Tuesday, December 15, 2009

Pardon me, your seams are showing


I was really looking forward to The Brothers Bloom (2008), as it was written and directed by Rian Johnson, creator of Brick, one of my students' best-liked films in my Film Studies course. And I love con man movies, going back past even Hustle and The Sting to The Flim-Flam Man, Hot Millions and perhaps any of W.C. Fields's movies where he plays a crooked carney. (I confess I have never warmed to David Mamet's films such as House of Games and The Spanish Prisoner because the cons were so simple and obvious, and the manner of speech and action so deliberately stilted, sacrificing the quality of glibness which is one of the pleasures of the genre.)

But there is a built-in problem with con movies, especially since Matchstick Men. An inherent element of the genre is deceiving the audience. The result is that we audience members have been trained to trust nothing we see. We never can relax and enjoy the characters, so focused must we be on who is lying and how we are being misled. I was glad to see they had steered clear of the Bedtime Story/Dirty Rotten Scoundrels trope, in which the mark is actually the con. But the final con in Bloom rests on something which is impossible--love and trust between two cons. True, these two are brothers, but one thing becomes clear as you delve into con literature--the real professional con lives in a world devoid of other people. So I saw the wrap-up of this one coming (a first for me) and didn't buy it a bit.

It didn't help that the film has a choppy, disjointed quality. I was not surprised to learn that the rough cut of this film was quite long and that a lot was discarded--that appeared visible in the final result. Brick, although it existed in a make-believe time and place, rooted that time and place in a plausible, continuous reality. Brothers Bloom is so steeped in deception that when the title says "New Jersey" we KNOW it's a lie. (Especially if you've seen real mansions in New Jersey, like I have.) Never was I invested, never carried along.
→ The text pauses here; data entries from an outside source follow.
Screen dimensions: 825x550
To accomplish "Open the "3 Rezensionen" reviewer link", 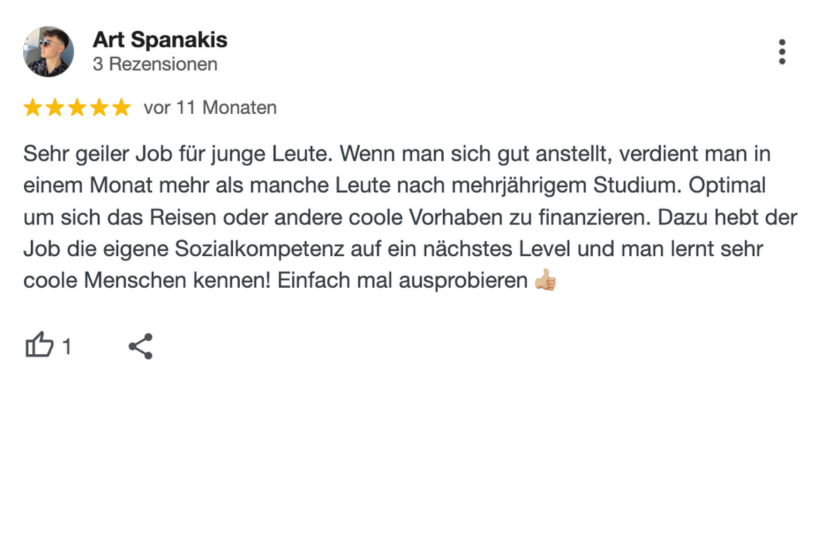I will tap(155, 65).
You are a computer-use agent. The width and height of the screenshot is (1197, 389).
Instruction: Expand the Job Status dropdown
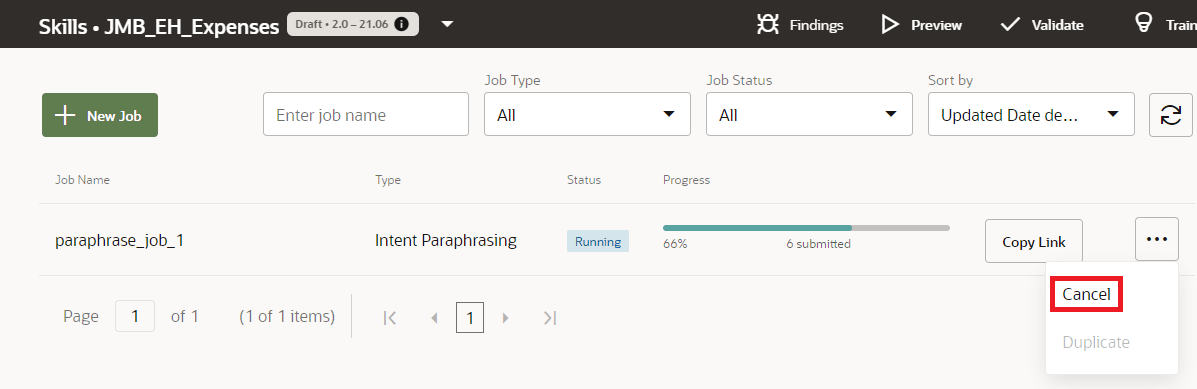pyautogui.click(x=809, y=114)
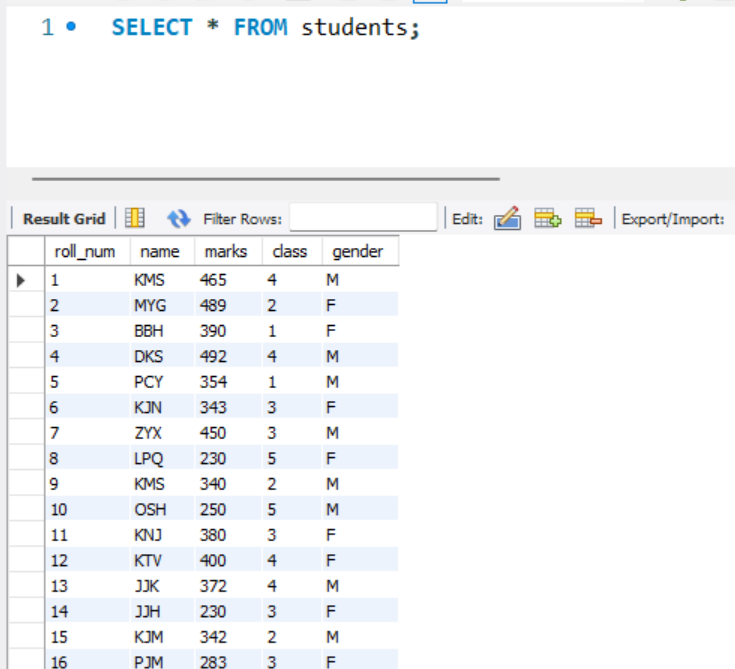Click the Filter Rows input field
The width and height of the screenshot is (735, 669).
click(363, 218)
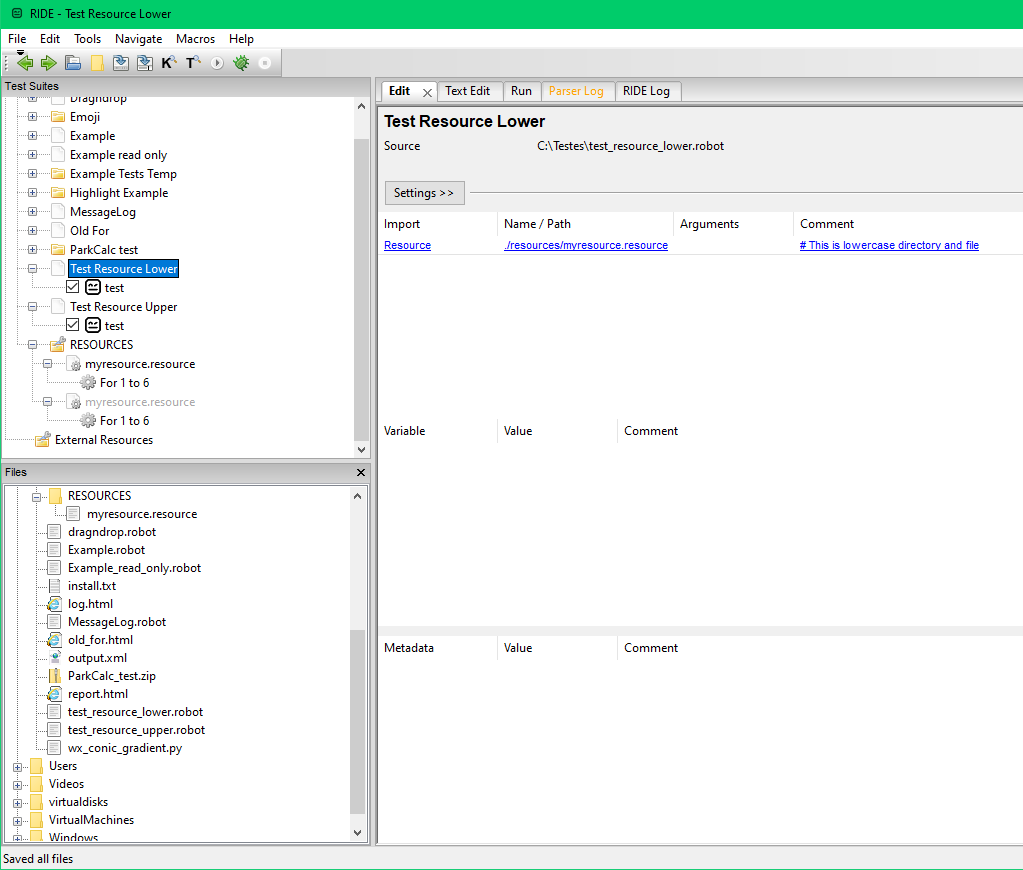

Notwithstanding, the film is fun to watch, and there are much worse ways of spending two hours. It has a theatrical quality (Maximillian Schell appears to think he is performing in an opera) which is emphasized in the way it uses the 2:35 widescreen, often as a proscenium, especially when framing the two brothers together. Mark Ruffalo is always an asset to any movie. And this movie has two completely infalliable assets:

1. Rinko Kiyuchi -- Awesome. I would say that every movie needs one but then she would not be so special. Imagine if Harpo Marx was Asian and had dynamite.

2. Hats -- Best hats of any film since Bob Fosse died.